La decadencia es aún más notoria en ámbitos como el arte y la academia: basta comparar cualquier escultura renacentista con las cada vez más comunes aberraciones estéticas que se encuentran hoy en los museos de arte moderno. Basta afirmar que existen verdades objetivas para recibir insultos furiosos por parte de una turba de relativistas prefabricados. Basta decir que los datos científicos son más fiables que el relato de la ideología de turno para estar al borde de una demanda penal por crimen de odio.

El Bien, la Belleza y la Verdad, valores que en toda la historia intelectual de Occidente se habían mantenido incólumes, hoy son desechados frívolamente por caprichosos anarquistas del conocimiento. Muy atrás quedó el ideal del hombre iluminado que lograría superar el infantilismo de sus primeros estadios evolutivos y que prometía su realización definitiva, porque el intento de comprender el mundo a imagen y semejanza humanas es desestimado con el mote simplón de «antropocentrismo». Se celebra lo anormal, se sospecha de lo convencional, se desprecia lo estable, los cánones que ordenaban la cultura y la identidad son hechos trizas en nombre de un edulcorado concepto de deconstrucción.

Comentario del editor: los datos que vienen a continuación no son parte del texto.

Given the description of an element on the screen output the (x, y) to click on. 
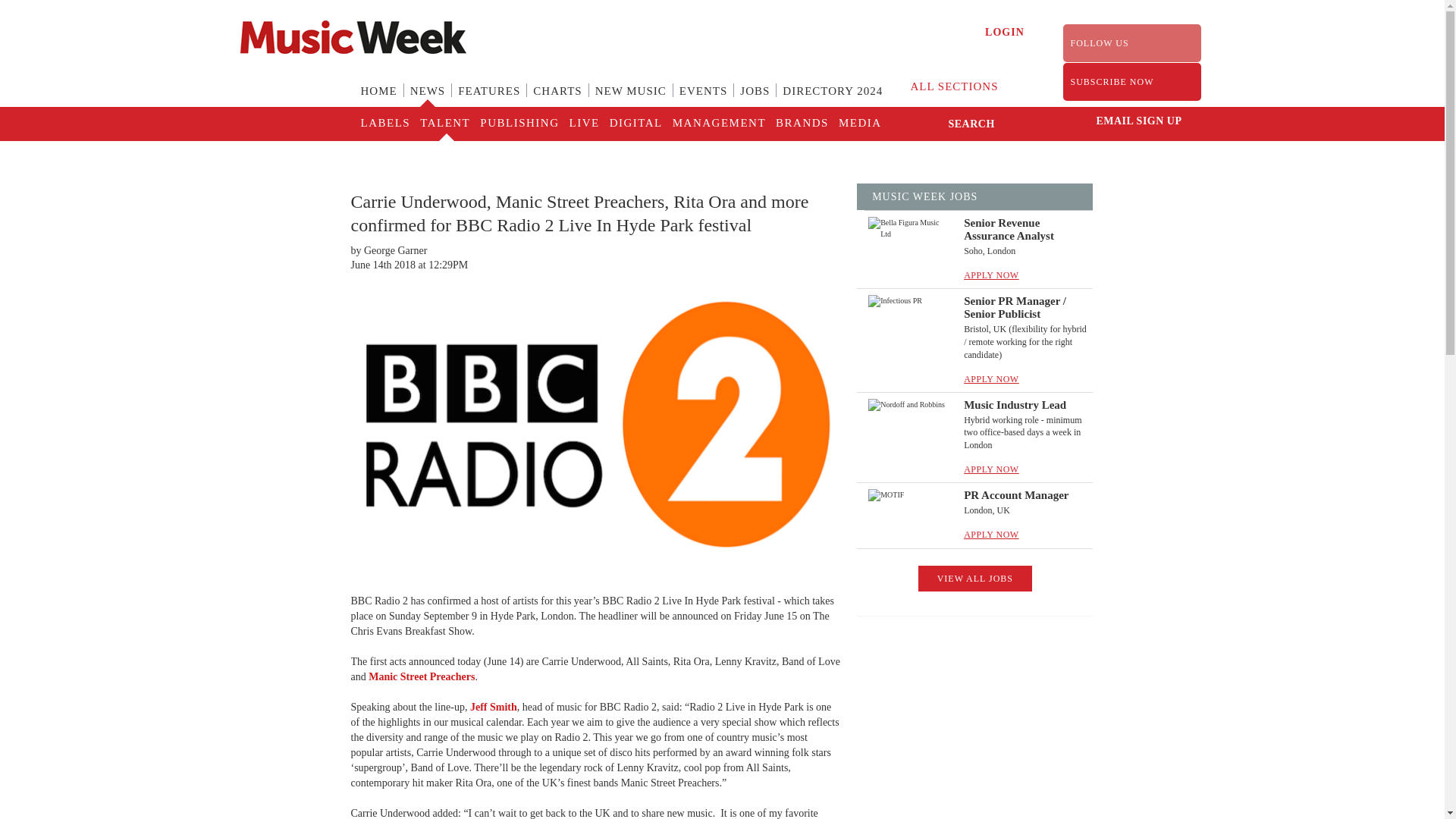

Yo siempre he detestado a los predicadores de futuras tragedias, a los profetas de desgracias que denuncian las decadencias del presente mientras cierran los ojos a las del pasado; he intentado no ser del grupo de los románticos que creen que todo tiempo pasado fue mejor, pero no me queda más que rendirme ante la evidencia de los hechos. Sí, es cierto. Idiotas siempre han existido, pero ser uno de ellos era motivo de vergüenza, hoy se celebra con orgullo.